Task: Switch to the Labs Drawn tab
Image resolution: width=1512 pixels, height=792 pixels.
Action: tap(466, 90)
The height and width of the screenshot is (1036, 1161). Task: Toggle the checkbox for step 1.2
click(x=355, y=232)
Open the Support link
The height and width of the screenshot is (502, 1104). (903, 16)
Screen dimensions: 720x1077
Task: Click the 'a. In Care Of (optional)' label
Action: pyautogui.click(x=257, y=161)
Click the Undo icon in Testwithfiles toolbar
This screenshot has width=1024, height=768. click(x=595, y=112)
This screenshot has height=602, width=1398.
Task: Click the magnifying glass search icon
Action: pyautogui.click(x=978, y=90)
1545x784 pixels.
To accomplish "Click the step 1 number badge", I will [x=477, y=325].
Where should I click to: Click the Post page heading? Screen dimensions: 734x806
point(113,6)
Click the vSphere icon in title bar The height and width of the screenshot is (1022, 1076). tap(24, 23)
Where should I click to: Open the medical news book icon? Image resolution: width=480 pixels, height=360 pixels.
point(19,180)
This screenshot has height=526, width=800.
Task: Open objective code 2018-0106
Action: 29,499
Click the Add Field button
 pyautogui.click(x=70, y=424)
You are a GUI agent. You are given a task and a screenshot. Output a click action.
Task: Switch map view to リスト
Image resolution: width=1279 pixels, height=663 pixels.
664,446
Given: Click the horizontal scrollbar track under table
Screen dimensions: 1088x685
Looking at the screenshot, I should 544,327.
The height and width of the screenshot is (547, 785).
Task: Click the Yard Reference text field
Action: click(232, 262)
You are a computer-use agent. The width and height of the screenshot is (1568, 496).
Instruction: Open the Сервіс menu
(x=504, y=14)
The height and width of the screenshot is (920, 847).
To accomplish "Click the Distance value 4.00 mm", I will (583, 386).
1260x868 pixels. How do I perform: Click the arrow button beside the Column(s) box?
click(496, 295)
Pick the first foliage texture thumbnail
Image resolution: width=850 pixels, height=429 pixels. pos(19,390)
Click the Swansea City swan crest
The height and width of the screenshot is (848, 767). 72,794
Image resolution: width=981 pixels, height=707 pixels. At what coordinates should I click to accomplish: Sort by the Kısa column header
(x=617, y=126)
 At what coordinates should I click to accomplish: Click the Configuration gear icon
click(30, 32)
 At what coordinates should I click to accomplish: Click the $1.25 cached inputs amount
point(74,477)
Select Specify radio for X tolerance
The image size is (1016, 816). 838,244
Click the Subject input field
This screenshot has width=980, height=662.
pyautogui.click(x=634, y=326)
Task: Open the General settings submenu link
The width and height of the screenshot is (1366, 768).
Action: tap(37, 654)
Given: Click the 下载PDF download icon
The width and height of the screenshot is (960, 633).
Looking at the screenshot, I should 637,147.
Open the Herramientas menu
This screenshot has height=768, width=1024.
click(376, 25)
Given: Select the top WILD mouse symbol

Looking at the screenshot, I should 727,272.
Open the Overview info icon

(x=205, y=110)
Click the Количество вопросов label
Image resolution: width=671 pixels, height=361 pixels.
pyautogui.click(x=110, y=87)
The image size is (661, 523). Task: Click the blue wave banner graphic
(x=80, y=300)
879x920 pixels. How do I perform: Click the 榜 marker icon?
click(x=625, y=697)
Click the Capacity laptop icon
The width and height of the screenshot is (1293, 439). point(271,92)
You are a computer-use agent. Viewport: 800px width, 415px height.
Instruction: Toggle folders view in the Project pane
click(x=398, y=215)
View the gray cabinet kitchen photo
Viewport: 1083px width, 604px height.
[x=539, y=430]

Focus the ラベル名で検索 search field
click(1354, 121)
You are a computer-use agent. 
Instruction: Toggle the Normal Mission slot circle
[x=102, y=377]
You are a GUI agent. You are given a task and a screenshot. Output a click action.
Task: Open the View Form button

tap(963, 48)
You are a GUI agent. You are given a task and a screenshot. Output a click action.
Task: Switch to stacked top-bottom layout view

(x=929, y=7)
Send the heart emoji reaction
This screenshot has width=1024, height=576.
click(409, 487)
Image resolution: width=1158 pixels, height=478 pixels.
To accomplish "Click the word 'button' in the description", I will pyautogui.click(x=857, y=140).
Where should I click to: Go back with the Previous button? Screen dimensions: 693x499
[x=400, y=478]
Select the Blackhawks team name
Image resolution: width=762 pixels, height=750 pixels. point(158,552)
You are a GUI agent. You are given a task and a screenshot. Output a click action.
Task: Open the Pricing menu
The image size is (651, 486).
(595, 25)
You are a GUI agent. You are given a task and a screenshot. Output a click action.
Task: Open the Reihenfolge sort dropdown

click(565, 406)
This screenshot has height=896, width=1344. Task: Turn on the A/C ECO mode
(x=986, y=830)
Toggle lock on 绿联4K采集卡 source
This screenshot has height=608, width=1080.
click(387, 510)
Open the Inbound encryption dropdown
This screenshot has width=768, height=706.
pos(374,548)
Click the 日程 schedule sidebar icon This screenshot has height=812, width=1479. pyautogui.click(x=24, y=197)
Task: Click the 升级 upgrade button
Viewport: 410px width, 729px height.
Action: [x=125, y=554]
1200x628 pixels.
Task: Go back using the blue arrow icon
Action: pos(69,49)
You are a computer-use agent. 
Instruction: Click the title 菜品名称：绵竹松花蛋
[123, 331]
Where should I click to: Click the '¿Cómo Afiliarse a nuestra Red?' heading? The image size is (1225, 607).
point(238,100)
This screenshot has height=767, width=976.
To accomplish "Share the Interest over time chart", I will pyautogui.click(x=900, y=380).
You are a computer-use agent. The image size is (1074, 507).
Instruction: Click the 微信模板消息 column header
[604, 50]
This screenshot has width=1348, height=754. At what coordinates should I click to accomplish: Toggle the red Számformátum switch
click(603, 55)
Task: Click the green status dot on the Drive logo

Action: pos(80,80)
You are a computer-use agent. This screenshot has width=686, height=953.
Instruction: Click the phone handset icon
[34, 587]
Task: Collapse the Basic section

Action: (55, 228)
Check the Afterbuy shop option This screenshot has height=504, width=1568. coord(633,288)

### Task item
Above are the records; print exactly the lines from the line with "Where should I click to: Go" to the line with "Task: Click the 升级 upgrade button", including both, and nothing else.

### Task response
Where should I click to: Go back with the Previous button? Screen dimensions: 693x499
[x=400, y=478]
Select the Blackhawks team name
Image resolution: width=762 pixels, height=750 pixels. point(158,552)
You are a GUI agent. You are given a task and a screenshot. Output a click action.
Task: Open the Pricing menu
The image size is (651, 486).
(595, 25)
You are a GUI agent. You are given a task and a screenshot. Output a click action.
Task: Open the Reihenfolge sort dropdown

click(565, 406)
This screenshot has height=896, width=1344. Task: Turn on the A/C ECO mode
(x=986, y=830)
Toggle lock on 绿联4K采集卡 source
This screenshot has height=608, width=1080.
click(387, 510)
Open the Inbound encryption dropdown
This screenshot has width=768, height=706.
pos(374,548)
Click the 日程 schedule sidebar icon This screenshot has height=812, width=1479. pyautogui.click(x=24, y=197)
Task: Click the 升级 upgrade button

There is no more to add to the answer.